The topic of debt reduction is multifaceted, but when I think back to what was the most basic concept that served as a foundation for financial health, it has to be the household budget. There are many rules for budgets, and if I go into all of them in this post it will get confusing. So for today, I just want to address the concept of the Zero-Based Budget.
The Zero-Based Budget
In a nutshell, the zero-based budget is a budget that begins with how much money is coming in, and works backwards, paying bills by priority, until we reach zero.
The zero-based budget ensures that every single dollar that comes into the household is put to its best use. Because budgets are highly individualized, I’m going to give you an overly simplistic example to illustrate the basic concept, and then you can tweak it to fit your own household.
Say the Right-Clicks are paid twice a month, $1000 on the first of the month, and $1000 on the 15th of the month. What I am going to do is figure out all of the things we are going to need to spend money on between the time we receive this first check for $1000, and the next one that is due on the 15th of the month. This will be our household budget, December 1-15.
Let’s say our semi-fixed “need” expenses are as follows:
|Expenses||Date Due||Amount Due|
|Car Insurance||December 5||$100|
|Gas Bill||December 10||$40|
|Electric Bill||December 5||$150|
|Groceries||(Enough for 2 weeks)||$200|
|Mortgage*||Due January 1*||$400|
So, after paying all of our required expenses, we’ve got a total of $890, which leaves us $110 to play around with. We can use this money for a variety of things, such as pocket money, savings, gifts, or what have you. This is where your own priorities come in.
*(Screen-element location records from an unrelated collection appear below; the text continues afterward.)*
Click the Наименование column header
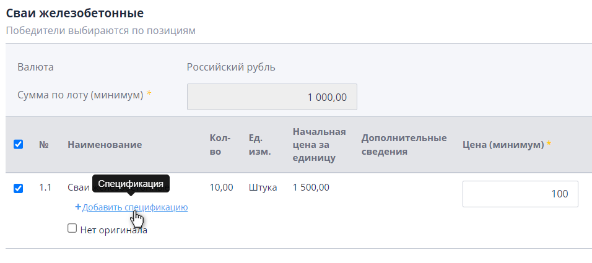The image size is (592, 263). click(105, 144)

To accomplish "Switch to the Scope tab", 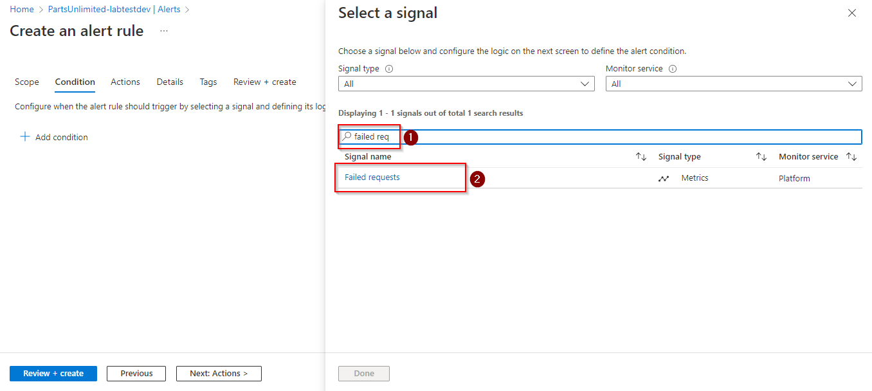I will tap(27, 82).
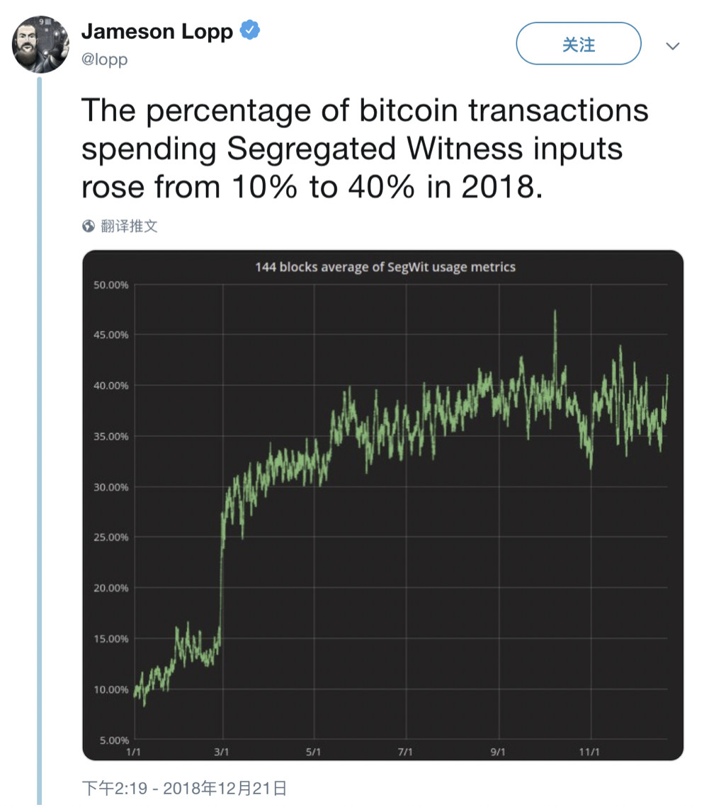This screenshot has height=807, width=704.
Task: Click the chart's highest spike near 47%
Action: coord(555,311)
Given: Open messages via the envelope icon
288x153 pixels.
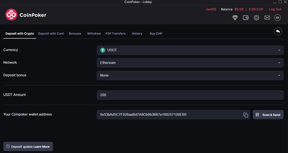Looking at the screenshot, I should point(267,18).
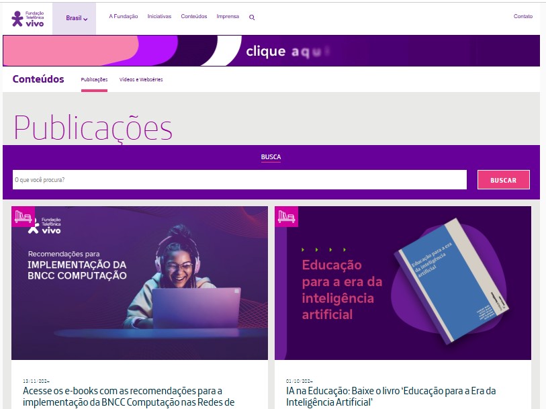This screenshot has height=409, width=546.
Task: Open the 'IA na Educação' book article title
Action: pyautogui.click(x=391, y=396)
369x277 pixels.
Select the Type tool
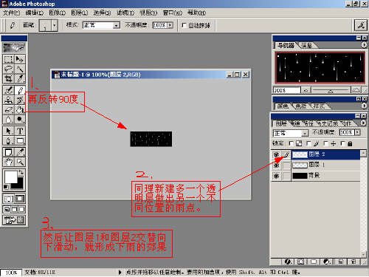tap(20, 131)
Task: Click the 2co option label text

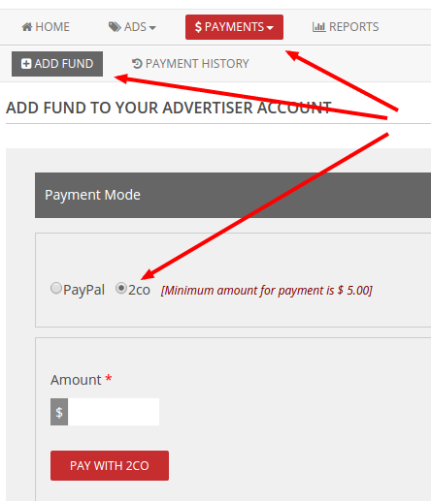Action: click(x=139, y=290)
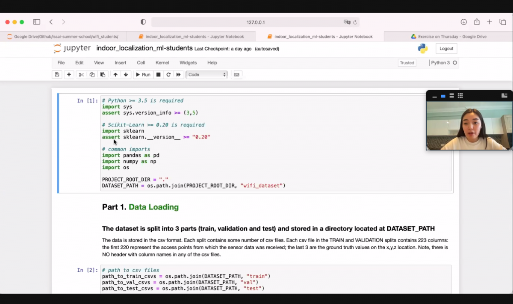Image resolution: width=513 pixels, height=304 pixels.
Task: Move selected cell up arrow
Action: tap(115, 74)
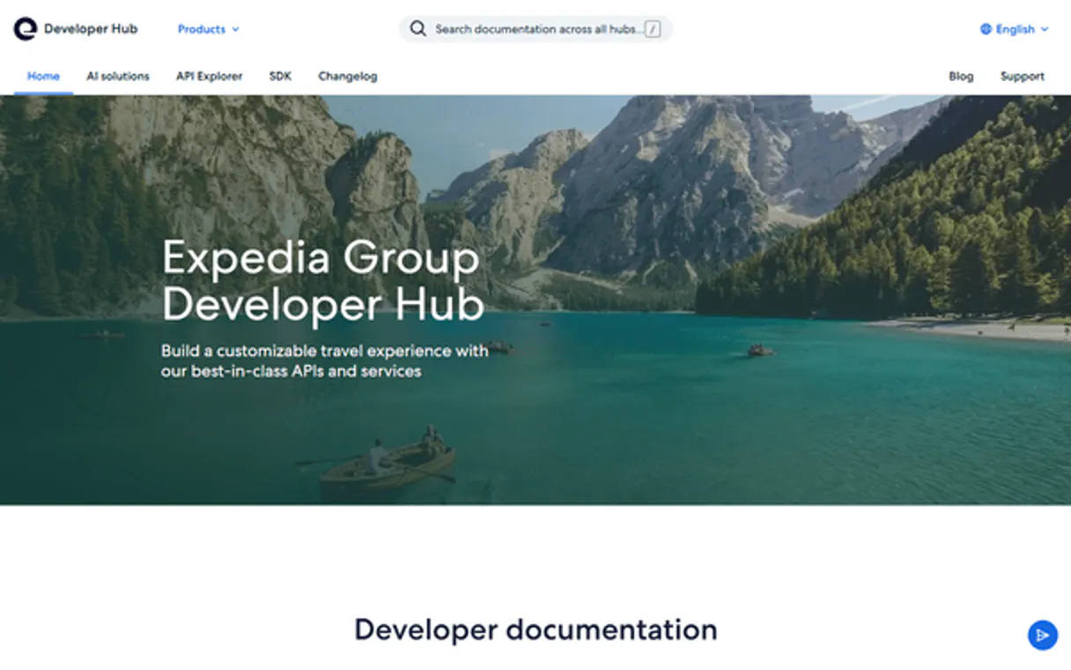Click the Expedia Group logo icon

pyautogui.click(x=26, y=28)
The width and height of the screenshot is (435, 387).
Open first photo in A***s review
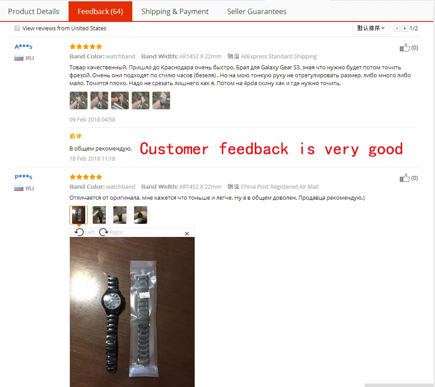[x=79, y=100]
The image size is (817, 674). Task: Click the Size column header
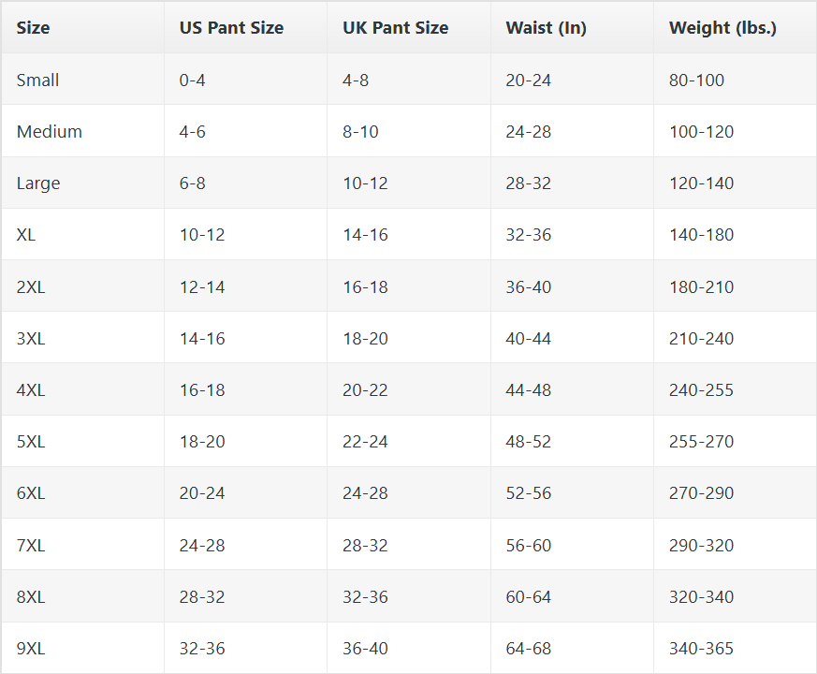(x=34, y=28)
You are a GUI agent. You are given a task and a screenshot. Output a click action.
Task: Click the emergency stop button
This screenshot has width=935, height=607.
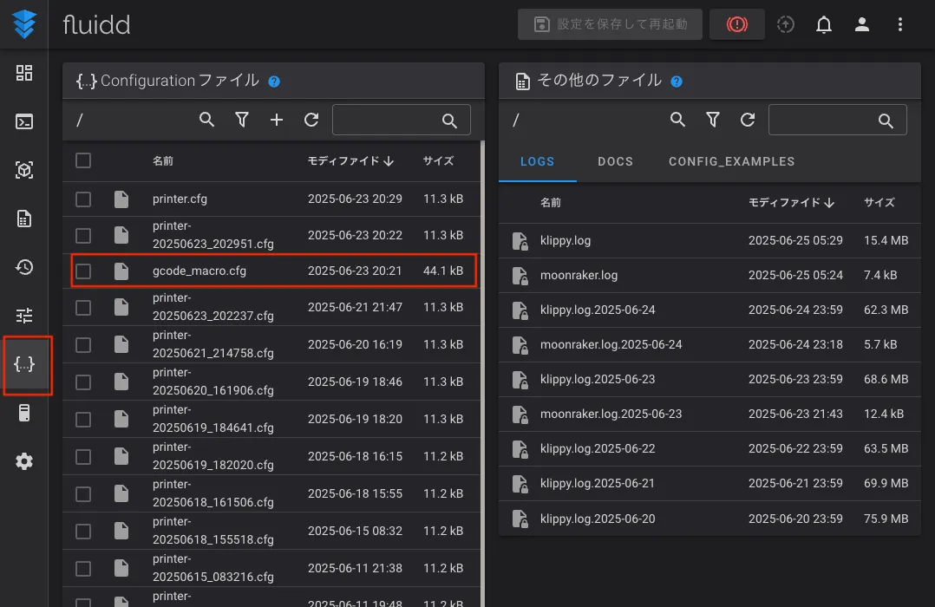736,24
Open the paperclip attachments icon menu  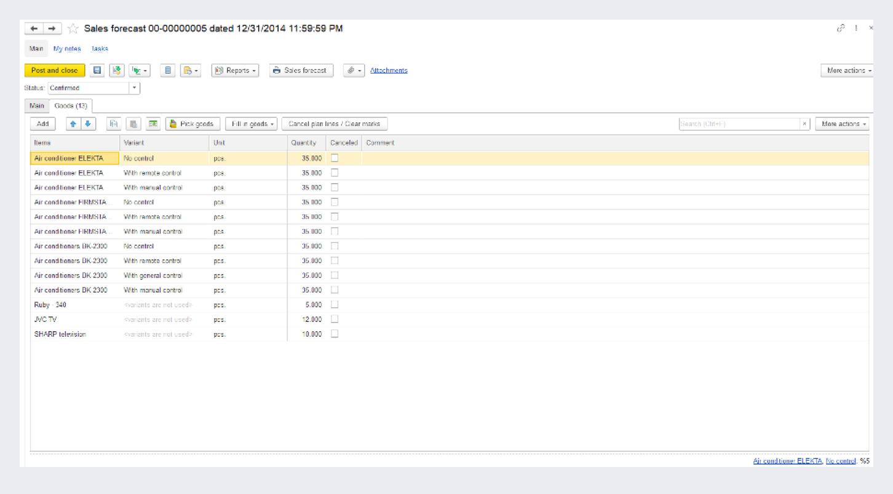(x=354, y=71)
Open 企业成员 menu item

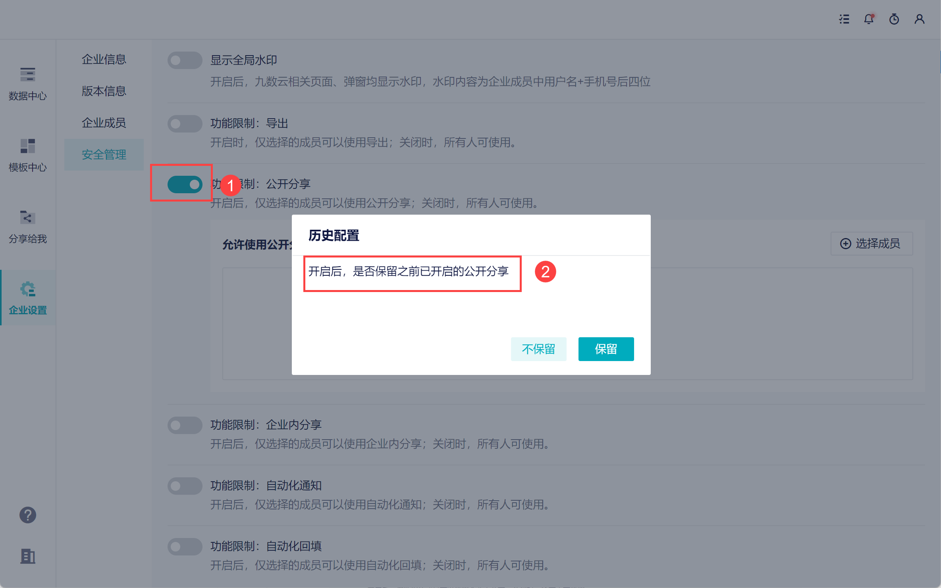coord(104,123)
Do you want to put $110 towards your beginner emergency fund (yes!)? Or will you need some of that for Christmas? (Probably.) What about putting extra money on debt (aka the “debt snowball,” which I will talk about later.) How you make these choices is completely up to you, but as you pay more and more attention to where your money is going, you might just find that you’re making better choices for yourself and your family.
*In this hypothetical, as is probably the case in most real budgets, the mortgage is due at the first of the month, but the amount of the mortgage is large enough that you have to allow for it in both budgets. Here, we’re taking out one half to save for the payment later in the month.